» **TEXTO MOSTRADO**

____________

Pasaron los años, me fui de viaje por dos y cuando volví estaba desquiciado. Un día que corrí los muebles de toda la casa, porque me parecía que la casa estaba inclinada, mis hermanos se asustaron y llamaron a mi papá que decidió internarme para una desintoxicación. Me acuerdo que el médico que me atendió me dijo: “tenés aburrimiento atávico” y me recomendó sol, playa, ejercicios, cosas que ocuparan el lugar que la droga estaba ocupando en mi metabolismo. Yo tenía 23 años y como escribió Paul Nizan en Aden Arabia: “No permitiré que nadie diga que es la edad más hermosa de la vida”.

____________

» **EXTRACTO DE DATOS**
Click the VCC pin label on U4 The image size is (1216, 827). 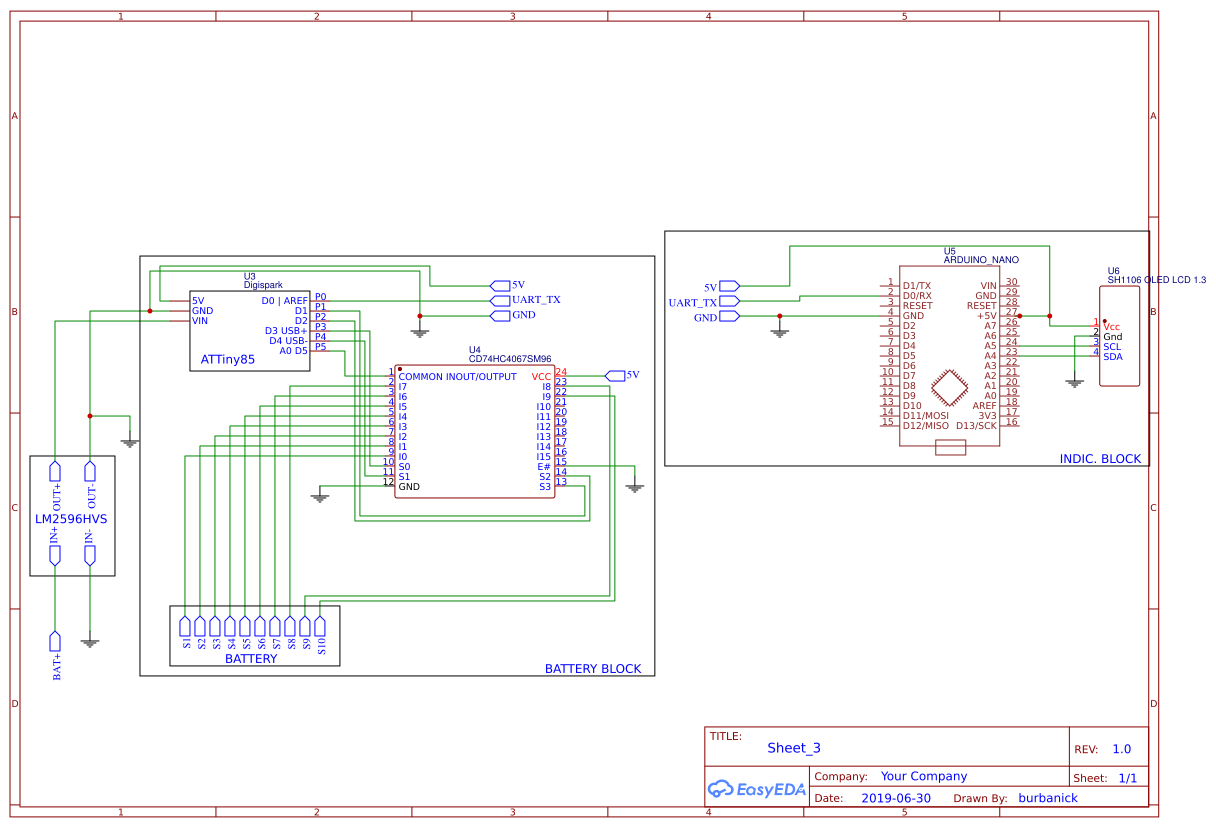(x=540, y=377)
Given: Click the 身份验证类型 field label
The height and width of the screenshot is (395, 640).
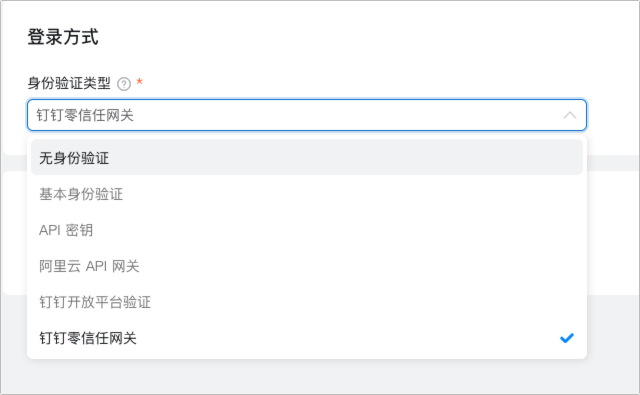Looking at the screenshot, I should coord(69,83).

____________

» **APLICA LO LEÍDO**
A: Reescribe como lista el párrafo del texto mostrado que comienza con «Pasaron los años», conservando sus hechos principales.
B: Contesta las siguientes preguntas a partir del texto mostrado:
(i) ¿Por qué corrió los muebles de toda la casa quien narra?
(ii) ¿Qué le recomendó el médico?
(iii) ¿Qué edad tenía entonces?
El material no guarda relación con el texto mostrado.

» **RESULTADOS EN ORDEN**
A:
- Me fui de viaje por dos años y volví desquiciado.
- Un día corrí los muebles de toda la casa porque me parecía inclinada. Mis hermanos se asustaron y llamaron a mi papá.
- Mi papá decidió internarme para una desintoxicación.
- El médico me dijo: «tenés aburrimiento atávico». Me recomendó sol, playa y ejercicios para ocupar el lugar de la droga.
- Tenía 23 años. Cito a Paul Nizan en Aden Arabia: «No permitiré que nadie diga que es la edad más hermosa de la vida».

B:
(i) Porque le parecía que la casa estaba inclinada.
(ii) Sol, playa y ejercicios, cosas que ocuparan el lugar que la droga ocupaba en su metabolismo.
(iii) 23 años.